#### Dataset

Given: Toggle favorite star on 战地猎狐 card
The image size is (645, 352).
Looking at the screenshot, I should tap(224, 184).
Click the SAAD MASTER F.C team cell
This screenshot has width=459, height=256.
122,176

#### Exercise directions
Word for word, give back all the lines above.

#### Response
Given: Toggle favorite star on 战地猎狐 card
The image size is (645, 352).
Looking at the screenshot, I should tap(224, 184).
Click the SAAD MASTER F.C team cell
This screenshot has width=459, height=256.
122,176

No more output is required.